*Directive*.
Convert every line of the material below into a numbered list, omitting the blank lines.

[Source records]
╔══

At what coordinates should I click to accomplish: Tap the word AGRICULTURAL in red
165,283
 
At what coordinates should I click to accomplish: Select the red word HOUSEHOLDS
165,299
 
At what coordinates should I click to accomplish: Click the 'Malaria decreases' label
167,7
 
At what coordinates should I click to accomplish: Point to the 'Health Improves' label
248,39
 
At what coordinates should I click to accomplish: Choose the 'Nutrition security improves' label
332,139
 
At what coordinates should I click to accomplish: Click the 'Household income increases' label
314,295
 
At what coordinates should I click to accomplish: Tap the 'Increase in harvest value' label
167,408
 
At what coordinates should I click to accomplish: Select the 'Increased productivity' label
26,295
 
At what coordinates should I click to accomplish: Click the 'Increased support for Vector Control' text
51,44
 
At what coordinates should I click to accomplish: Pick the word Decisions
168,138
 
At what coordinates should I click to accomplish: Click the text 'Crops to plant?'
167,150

╚══

*Response to this exercise*.
1. At what coordinates should I click to accomplish: Tap the word AGRICULTURAL in red
2. 165,283
3. At what coordinates should I click to accomplish: Select the red word HOUSEHOLDS
4. 165,299
5. At what coordinates should I click to accomplish: Click the 'Malaria decreases' label
6. 167,7
7. At what coordinates should I click to accomplish: Point to the 'Health Improves' label
8. 248,39
9. At what coordinates should I click to accomplish: Choose the 'Nutrition security improves' label
10. 332,139
11. At what coordinates should I click to accomplish: Click the 'Household income increases' label
12. 314,295
13. At what coordinates should I click to accomplish: Tap the 'Increase in harvest value' label
14. 167,408
15. At what coordinates should I click to accomplish: Select the 'Increased productivity' label
16. 26,295
17. At what coordinates should I click to accomplish: Click the 'Increased support for Vector Control' text
18. 51,44
19. At what coordinates should I click to accomplish: Pick the word Decisions
20. 168,138
21. At what coordinates should I click to accomplish: Click the text 'Crops to plant?'
22. 167,150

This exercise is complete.